Question about traffic statistics on each vhost,is it possible?

hi,i wanna write a module to perform traffic statistic on every
vhost,but
after i read the document:“Guide to Nginx Module
Developmenthttp://www.riceonfire.org/emiller/nginx-modules-guide.html
and some code in /nginx-0.6.13/src/http/modules/,i found that i still
have
no idea…

is it possible to write a new module to do this work?or this feature is
not
supported by current nginx?

sinnis r ha scritto:

hi,i wanna write a module to perform traffic statistic on every
vhost,but after i read the document:“Guide to Nginx Module Development
http://www.riceonfire.org/emiller/nginx-modules-guide.html” and some
code in /nginx-0.6.13/src/http/modules/,i found that i still have no idea…

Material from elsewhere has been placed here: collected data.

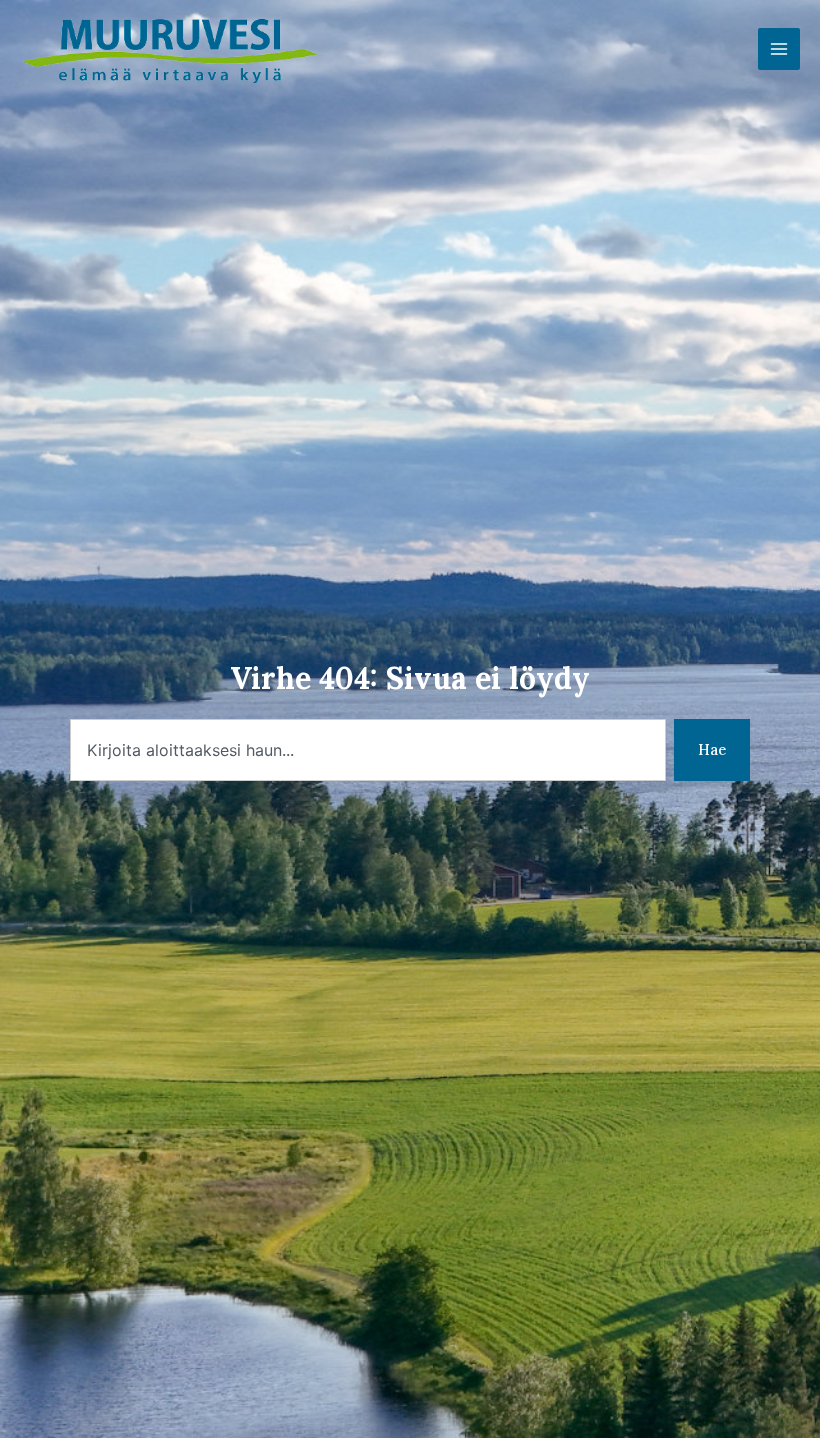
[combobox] (368, 750)
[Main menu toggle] (779, 49)
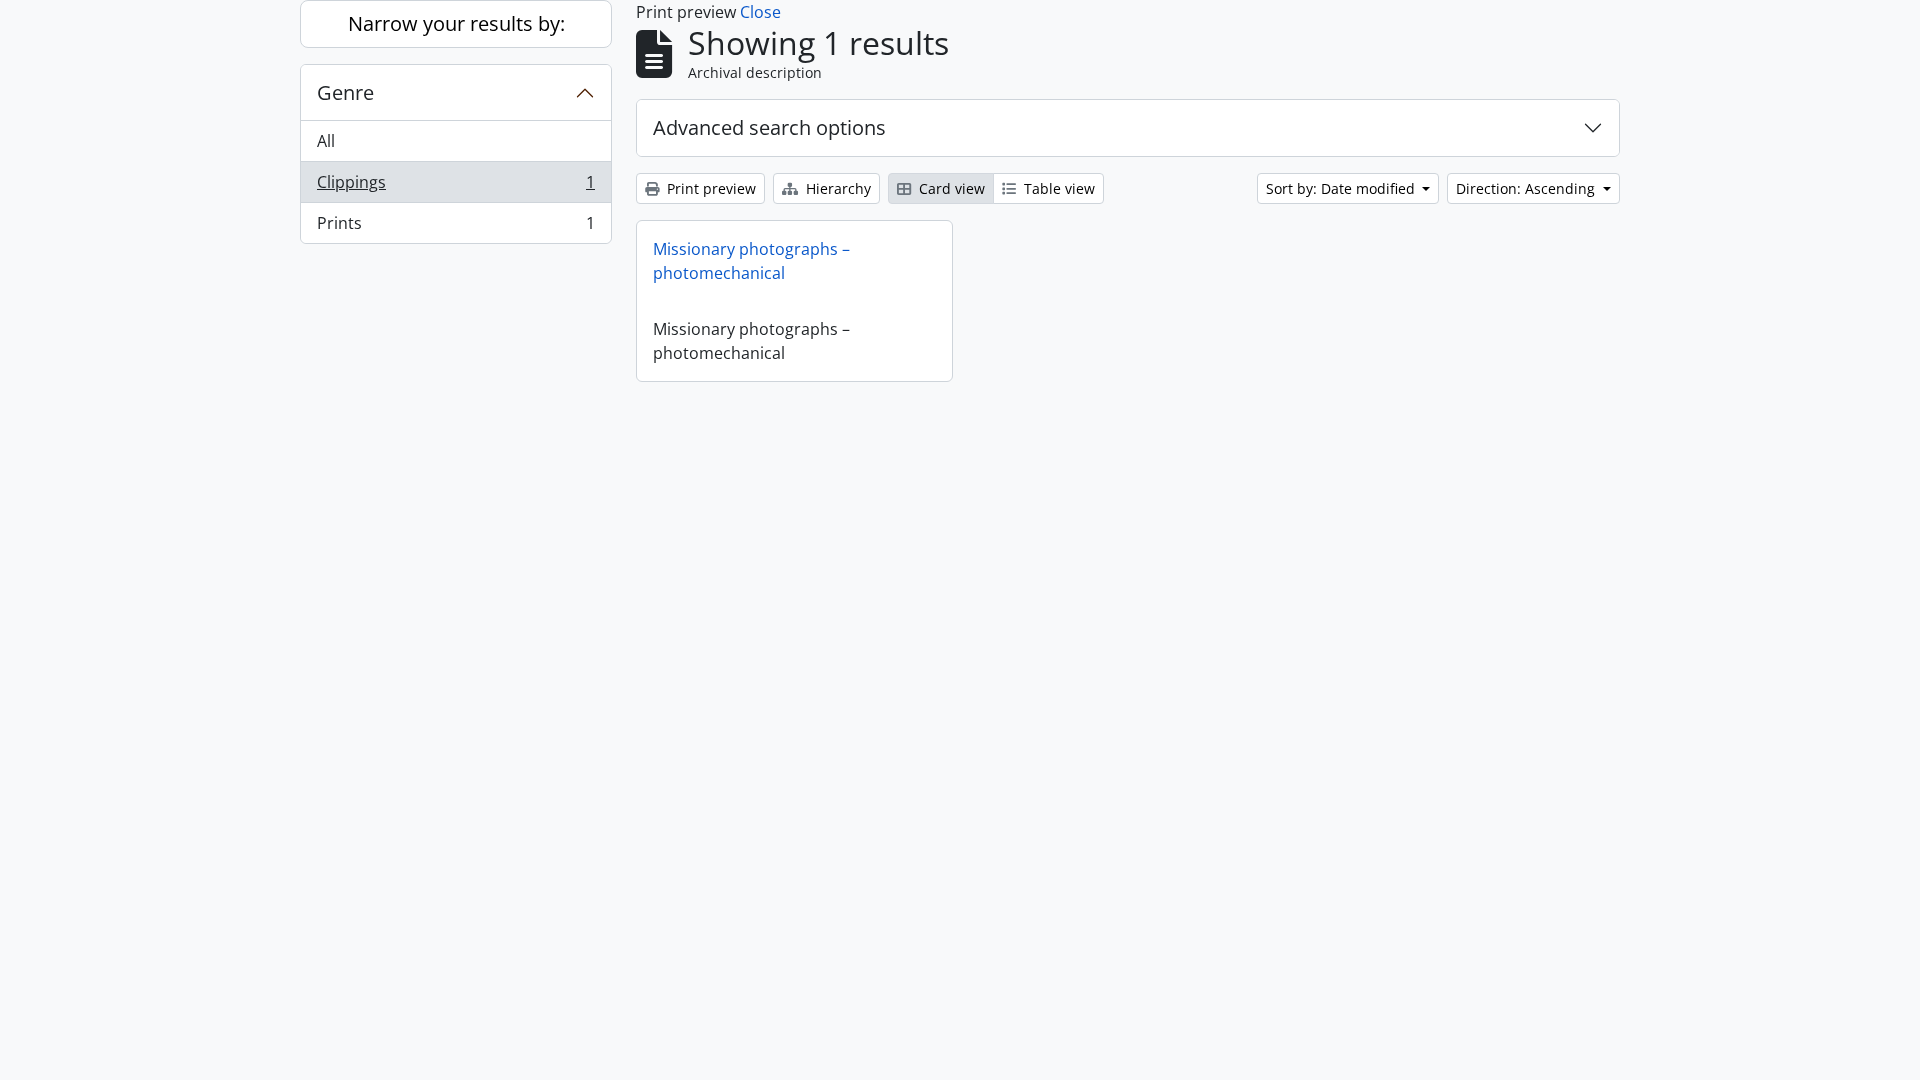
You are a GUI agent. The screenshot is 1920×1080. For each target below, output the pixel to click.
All (326, 141)
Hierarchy (836, 188)
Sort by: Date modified (1342, 188)
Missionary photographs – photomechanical (751, 261)
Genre (345, 92)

is it possible to write a new module to do this work?or this feature is
not supported by current nginx?

Not sure, but you should be able to do this by writing an header filter
(for a possible setup for an Host) and a body filter to count data
written.

See the ngx_http_chunked_filter module.

A possible “complication” is the fact that Nginx uses multiple worker
processes.

Regards Manlio P.

Any update on that? That would be a really good feature to have for
reselling bandwidth usage to customers.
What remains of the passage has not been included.